JavaScript Set and Big O Notation

Understanding the time complexity (Big O notation) of Set operations is crucial for building efficient algorithms. Here’s a detailed guide on the Big O notation of Set operations and practical examples of how to use them to build more efficient algorithms.

Big O Notation of Set Operations

1. Insertion (add): O(1)

   • Adding an element to a Set is generally an O(1) operation because it involves hashing the element and storing it in the appropriate bucket.

2. Deletion (delete): O(1)

   • Deleting an element from a Set is also O(1) on average, as it involves locating the element's bucket and removing it.

3. Check Existence (has): O(1)

   • Checking if an element exists in a Set is an O(1) operation since it only requires computing the hash of the element and checking the corresponding bucket.

4. Iteration: O(n)

   • Iterating over all elements in a Set is O(n), where n is the number of elements in the Set.

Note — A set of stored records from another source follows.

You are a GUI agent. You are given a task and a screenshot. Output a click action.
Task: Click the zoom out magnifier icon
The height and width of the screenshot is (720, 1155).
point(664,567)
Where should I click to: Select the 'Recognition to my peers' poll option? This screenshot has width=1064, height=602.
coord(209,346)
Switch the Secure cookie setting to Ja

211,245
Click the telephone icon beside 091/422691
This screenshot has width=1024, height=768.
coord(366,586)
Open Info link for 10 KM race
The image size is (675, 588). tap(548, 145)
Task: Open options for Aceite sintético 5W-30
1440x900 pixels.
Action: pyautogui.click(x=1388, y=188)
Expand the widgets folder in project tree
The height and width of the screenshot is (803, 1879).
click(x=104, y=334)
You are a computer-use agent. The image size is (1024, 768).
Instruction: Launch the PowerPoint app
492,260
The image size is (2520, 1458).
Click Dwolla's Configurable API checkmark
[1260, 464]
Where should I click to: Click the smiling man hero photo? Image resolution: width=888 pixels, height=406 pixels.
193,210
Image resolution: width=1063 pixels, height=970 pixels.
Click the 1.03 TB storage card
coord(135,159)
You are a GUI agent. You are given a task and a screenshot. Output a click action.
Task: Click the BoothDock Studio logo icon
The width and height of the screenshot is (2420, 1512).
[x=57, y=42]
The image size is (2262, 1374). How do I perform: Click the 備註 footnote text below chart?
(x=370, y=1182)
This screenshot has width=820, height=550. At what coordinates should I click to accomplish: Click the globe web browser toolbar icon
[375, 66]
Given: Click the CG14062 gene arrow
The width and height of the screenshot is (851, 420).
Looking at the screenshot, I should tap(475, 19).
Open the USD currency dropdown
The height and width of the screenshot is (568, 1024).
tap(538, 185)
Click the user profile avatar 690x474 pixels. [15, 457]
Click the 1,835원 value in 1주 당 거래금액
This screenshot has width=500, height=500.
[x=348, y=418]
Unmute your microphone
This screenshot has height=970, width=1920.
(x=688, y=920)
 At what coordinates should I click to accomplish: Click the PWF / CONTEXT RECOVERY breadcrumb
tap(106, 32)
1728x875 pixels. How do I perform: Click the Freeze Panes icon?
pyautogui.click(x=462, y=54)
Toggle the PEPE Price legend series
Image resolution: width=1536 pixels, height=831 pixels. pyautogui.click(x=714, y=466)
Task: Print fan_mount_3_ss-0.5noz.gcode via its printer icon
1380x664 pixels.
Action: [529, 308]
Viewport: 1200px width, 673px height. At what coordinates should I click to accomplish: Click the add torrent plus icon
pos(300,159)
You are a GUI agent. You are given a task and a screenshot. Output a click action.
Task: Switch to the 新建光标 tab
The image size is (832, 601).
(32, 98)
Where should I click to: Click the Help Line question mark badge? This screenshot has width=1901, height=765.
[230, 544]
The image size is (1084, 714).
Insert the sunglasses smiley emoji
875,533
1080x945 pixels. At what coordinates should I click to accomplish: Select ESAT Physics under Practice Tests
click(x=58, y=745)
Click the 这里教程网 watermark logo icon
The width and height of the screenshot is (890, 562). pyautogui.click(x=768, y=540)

Practical Examples of Using Set for Efficient Algorithms

Example 1: Removing Duplicates from an Array

Problem: Given an array, remove all duplicate elements.

Solution: Use a Set to efficiently handle duplicates.

function removeDuplicates(arr) {
  return [...new Set(arr)]
}

const numbers = [1, 2, 2, 3, 4, 4, 5]
console.log(removeDuplicates(numbers)) // Output: [1, 2, 3, 4, 5]

Analysis:

• Time Complexity: O(n) because converting the array to a Set and back involves iterating over each element.
• Space Complexity: O(n) for storing the unique elements.

Example 2: Checking for Duplicates in an Array

Problem: Check if an array contains any duplicates.

Solution: Use a Set to keep track of seen elements and detect duplicates efficiently.

function hasDuplicates(arr) {
  const seen = new Set()
  for (let item of arr) {
    if (seen.has(item)) {
      return true
    }
    seen.add(item)
  }
  return false
}

const numbers = [1, 2, 3, 4, 5, 6]
console.log(hasDuplicates(numbers)) // Output: false

const numbersWithDuplicates = [1, 2, 3, 4, 5, 6, 3]
console.log(hasDuplicates(numbersWithDuplicates)) // Output: true

Analysis:

• Time Complexity: O(n) because we iterate over the array once.
• Space Complexity: O(n) for storing elements in the Set.

Example 3: Finding Intersection of Two Arrays

Problem: Find the common elements between two arrays.

Solution: Use two Set objects to store the elements of each array and find the intersection.

function intersection(arr1, arr2) {
  const set1 = new Set(arr1)
  const set2 = new Set(arr2)
  return [...set1].filter((item) => set2.has(item))
}

const array1 = [1, 2, 3, 4]
const array2 = [3, 4, 5, 6]
console.log(intersection(array1, array2)) // Output: [3, 4]

Analysis:

• Time Complexity: O(n + m), where n and m are the lengths of the two arrays.
• Space Complexity: O(n + m) for storing elements in the two Set objects.

Example 4: Unique Substring Length

Problem: Given a string, find the length of the longest substring without repeating characters.

Solution: Use a sliding window technique with a Set to keep track of characters in the current window.

function lengthOfLongestSubstring(s: string): number {
  let charSet: Set<string> = new Set()
  let start: number = 0
  let maxLength: number = 0

  for (let end: number = 0; end < s.length; end++) {
    while (charSet.has(s[end])) {
      charSet.delete(s[start])
      start++
    }
    charSet.add(s[end])
    maxLength = Math.max(maxLength, end - start + 1)
  }

  return maxLength
}

const s1 = 'abcabcbb'
console.log(lengthOfLongestSubstring(s1)) // Output: 3

const s2 = 'bbbbb'
console.log(lengthOfLongestSubstring(s2)) // Output: 1

const s3 = 'pwwkew'
console.log(lengthOfLongestSubstring(s3)) // Output: 3

Analysis:

• Time Complexity: O(n), because each character is processed at most twice.
• Space Complexity: O(min(n, m)), where n is the length of the string and m is the character set size.

Summary

• Insertion, Deletion, and Existence Check: All have O(1) average time complexity, making Set highly efficient for operations that require frequent membership checks or uniqueness.
• Iteration: O(n) time complexity for iterating over all elements.

By leveraging the efficient operations of Set, you can significantly improve the performance of algorithms that require frequent membership checks, uniqueness constraints, or set operations like union, intersection, and difference.